Oracle: Full text search with condition
Asked Answered
S

4

11

I've created an Oracle Text index like the following:

create index my_idx on my_table (text) indextype is ctxsys.context; 

And I can then do the following:

select * from my_table where contains(text, '%blah%') > 0;

But lets say we have a have another column in this table, say group_id, and I wanted to do the following query instead:

select * from my_table where contains(text, '%blah%') > 0 and group_id = 43;

With the above index, Oracle will have to search for all items that contain 'blah', and then check all of their group_ids.

Ideally, I'd prefer to only search the items with group_id = 43, so I'd want an index like this:

create index my_idx on my_table (group_id, text) indextype is ctxsys.context; 

Kind of like a normal index, so a separate text search can be done for each group_id.

Is there a way to do something like this in Oracle (I'm using 10g if that is important)?

Edit (clarification)

Consider a table with one million rows and the following two columns among others, A and B, both numeric. Lets say there are 500 different values of A and 2000 different values of B, and each row is unique.

Now lets consider select ... where A = x and B = y

An index on A and B separately as far as I can tell do an index search on B, which will return 500 different rows, and then do a join/scan on these rows.
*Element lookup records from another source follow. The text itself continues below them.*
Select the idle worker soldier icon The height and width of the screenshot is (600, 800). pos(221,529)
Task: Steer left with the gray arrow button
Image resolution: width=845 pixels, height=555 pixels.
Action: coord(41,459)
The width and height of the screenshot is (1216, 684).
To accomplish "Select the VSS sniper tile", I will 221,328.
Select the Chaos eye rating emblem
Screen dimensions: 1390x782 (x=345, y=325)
In any case, at least 500 rows have to be looked at (aside from the database being lucky and finding the required row early.

Whereas an index on (A,B) is much more effective, it finds the one row in one index search.
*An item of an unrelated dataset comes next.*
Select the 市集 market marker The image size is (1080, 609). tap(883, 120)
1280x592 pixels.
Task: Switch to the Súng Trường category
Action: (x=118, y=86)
Putting separate indexes on group_id and the text I feel only leaves the query generator with two options.

(1) Use the group_id index, and scan all the resulting rows for the text.
(2) Use the text index, and scan all the resulting rows for the group_id.
(3) Use both indexes, and do a join.

Whereas I want:

(4) Use the (group_id, "text") index to find the text index under the particular group_id and scan that text index for the particular row/rows I need. No scanning and checking or joining required, much like when using an index on (A,B).

Signorelli answered 9/9, 2011 at 6:54 Comment(3)
I don't think you understand what contains(text, ...) actually does. contains() is not the kind of function you use to filter results based on occurrences of a certain word. It actually calculates a sort of relevance score any given text has for the column you are using it on.Adkinson
Say you have a row that has text = 'hello world'. When you do a where contains(text, 'hello') > 0 this row might or not might be included. Are you sure this is what you actually want?Adkinson
@NullUserException: Could you explain in an answer what contains(...) (and catsearch(...)) actually does, and if any of them does a full text search? (i.e. what you typical get if you use "find" in a text editor).Signorelli
A
10

Oracle Text

1 - You can improve performance by creating the CONTEXT index with FILTER BY:

create index my_idx on my_table(text) indextype is ctxsys.context filter by group_id;

In my tests the filter by definitely improved the performance, but it was still slightly faster to just use a btree index on group_id.

2 - CTXCAT indexes use "sub-indexes", and seem to work similar to a multi-column index. This seems to be the option (4) you're looking for:

begin
  ctx_ddl.create_index_set('my_table_index_set');
  ctx_ddl.add_index('my_table_index_set', 'group_id');
end;
/

create index my_idx2 on my_table(text) indextype is ctxsys.ctxcat
    parameters('index set my_table_index_set');

select * from my_table where catsearch(text, 'blah', 'group_id = 43') > 0

This is likely the fastest approach. Using the above query against 120MB of random text similar to your A and B scenario required only 18 consistent gets. But on the downside, creating the CTXCAT index took almost 11 minutes and used 1.8GB of space.

(Note: Oracle Text seems to work correctly here, but I'm not familiar with Text and I can't gaurentee this isn't an inappropriate use of these indexes like @NullUserException said.)

Multi-column indexes vs. index joins

For the situation you describe in your edit, normally there would not be a significant difference between using an index on (A,B) and joining separate indexes on A and B. I built some tests with data similar to what you described and an index join required only 7 consistent gets versus 2 consistent gets for the multi-column index.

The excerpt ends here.